Last Modified: Friday, April 5, 2013 at 7:09 p.m.
His name is Matt Howland. Matt is a young former teacher who, a little over a year ago, began noticing and becoming concerned about overweight kids in school.
But nobody, no program, either in school or out of school, was doing anything about it.
Matt formed a 501(c)3 organization called Youth Combine that now serves hundreds of area kids, both overweight and normal weight, all seeking a low-cost way to get organized athletic activity after school.
Matt operates Youth Combine year-long, five afternoons a week, primarily centered at Westwood Middle School. General fitness, cross country track, even Olympic weightlifting and low-level gymnastics are provided to those who can pay $20. Free scholarships are given to those who cannot pay.
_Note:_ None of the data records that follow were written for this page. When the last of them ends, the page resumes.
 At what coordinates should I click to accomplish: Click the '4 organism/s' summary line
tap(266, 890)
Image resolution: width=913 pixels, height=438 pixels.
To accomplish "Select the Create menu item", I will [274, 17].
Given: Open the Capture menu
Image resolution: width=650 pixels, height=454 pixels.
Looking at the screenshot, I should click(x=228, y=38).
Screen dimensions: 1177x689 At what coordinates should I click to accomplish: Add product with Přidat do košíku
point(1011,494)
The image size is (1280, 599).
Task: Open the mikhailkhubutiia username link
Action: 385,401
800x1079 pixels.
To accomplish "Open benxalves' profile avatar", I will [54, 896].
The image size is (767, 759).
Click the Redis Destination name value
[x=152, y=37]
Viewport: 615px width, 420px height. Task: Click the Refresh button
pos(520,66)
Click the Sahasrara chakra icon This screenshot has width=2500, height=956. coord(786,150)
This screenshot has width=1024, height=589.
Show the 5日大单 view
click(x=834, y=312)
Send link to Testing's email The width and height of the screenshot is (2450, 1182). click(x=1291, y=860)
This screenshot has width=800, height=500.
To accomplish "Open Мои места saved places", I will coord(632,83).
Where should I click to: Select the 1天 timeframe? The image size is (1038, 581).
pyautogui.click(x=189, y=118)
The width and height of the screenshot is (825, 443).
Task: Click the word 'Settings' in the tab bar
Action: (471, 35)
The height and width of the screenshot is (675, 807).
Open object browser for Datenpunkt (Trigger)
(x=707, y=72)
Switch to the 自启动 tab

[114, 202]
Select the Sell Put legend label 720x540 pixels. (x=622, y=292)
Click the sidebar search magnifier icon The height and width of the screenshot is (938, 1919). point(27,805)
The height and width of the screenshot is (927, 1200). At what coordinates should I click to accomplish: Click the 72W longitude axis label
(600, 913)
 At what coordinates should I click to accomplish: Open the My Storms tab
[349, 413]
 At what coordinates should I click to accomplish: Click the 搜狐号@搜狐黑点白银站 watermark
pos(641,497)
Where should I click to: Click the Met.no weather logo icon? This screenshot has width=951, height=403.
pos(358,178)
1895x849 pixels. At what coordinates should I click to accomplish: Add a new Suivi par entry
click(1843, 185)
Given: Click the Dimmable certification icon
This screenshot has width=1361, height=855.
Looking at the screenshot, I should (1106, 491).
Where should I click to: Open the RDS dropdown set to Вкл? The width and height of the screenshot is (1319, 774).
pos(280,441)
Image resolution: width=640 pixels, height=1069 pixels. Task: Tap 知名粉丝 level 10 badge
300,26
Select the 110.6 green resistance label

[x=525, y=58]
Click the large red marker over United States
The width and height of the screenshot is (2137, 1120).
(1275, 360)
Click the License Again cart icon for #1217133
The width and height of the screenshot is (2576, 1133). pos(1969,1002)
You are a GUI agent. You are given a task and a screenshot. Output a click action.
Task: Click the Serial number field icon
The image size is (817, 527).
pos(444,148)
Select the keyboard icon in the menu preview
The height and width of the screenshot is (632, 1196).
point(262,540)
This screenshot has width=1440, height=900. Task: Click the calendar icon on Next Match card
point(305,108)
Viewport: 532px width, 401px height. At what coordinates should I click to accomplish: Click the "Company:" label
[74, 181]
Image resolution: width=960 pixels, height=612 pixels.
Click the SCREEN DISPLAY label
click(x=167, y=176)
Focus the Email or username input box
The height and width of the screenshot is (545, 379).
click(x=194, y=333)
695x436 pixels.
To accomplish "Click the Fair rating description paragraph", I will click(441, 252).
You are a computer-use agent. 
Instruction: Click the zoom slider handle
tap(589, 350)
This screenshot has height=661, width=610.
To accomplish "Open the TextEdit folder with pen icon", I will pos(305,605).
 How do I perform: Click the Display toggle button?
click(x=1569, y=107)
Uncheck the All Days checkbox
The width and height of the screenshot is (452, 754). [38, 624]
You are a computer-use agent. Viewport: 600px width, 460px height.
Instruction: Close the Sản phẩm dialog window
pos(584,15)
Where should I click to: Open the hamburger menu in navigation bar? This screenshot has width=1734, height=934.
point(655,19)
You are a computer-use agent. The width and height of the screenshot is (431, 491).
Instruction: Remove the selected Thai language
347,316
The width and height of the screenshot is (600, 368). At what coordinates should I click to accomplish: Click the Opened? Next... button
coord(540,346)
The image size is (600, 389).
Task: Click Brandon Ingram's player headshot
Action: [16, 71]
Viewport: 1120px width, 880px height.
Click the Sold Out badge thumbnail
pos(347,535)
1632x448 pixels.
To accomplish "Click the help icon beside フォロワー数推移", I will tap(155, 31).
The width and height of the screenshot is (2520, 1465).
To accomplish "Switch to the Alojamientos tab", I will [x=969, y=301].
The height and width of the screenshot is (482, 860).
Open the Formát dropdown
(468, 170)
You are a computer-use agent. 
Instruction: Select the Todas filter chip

His mission is to empower the children with the values of hard work, dedication and responsibility through high-intensity training and fitness education. He believes that empowering youth with these values will help produce productive and contributing members of society in adulthood while at the same time taking on the challenge of eliminating childhood obesity and juvenile delinquency.
Childhood obesity in the U.S. has more than tripled in the last 30 years, while organized physical activity time has diminished. Contrarily, exposure to sedentary activities like watching television, using the computer and playing video games has increased.
In fact, the U.S. Department of Health states that almost 25 percent of a child's waking hours are spent in front of a television and only 39 percent of children between the ages of 9 and 13 participate in organized physical activity after school. The U.S. Office of Juvenile Justice states that juvenile offenses occur most frequently between the hours of 3:30 and 6:30 p.m. and that programs designed to prevent juvenile delinquency would be most effective if they occurred directly after school.
What impresses me especially about Matt is that he started this program virtually without a nickel. He is now gaining some financial support as our citizenry learns more about his program's success but the growing program still needs plenty of support.
Matt, my check is in the mail. You already have my thanks and respect.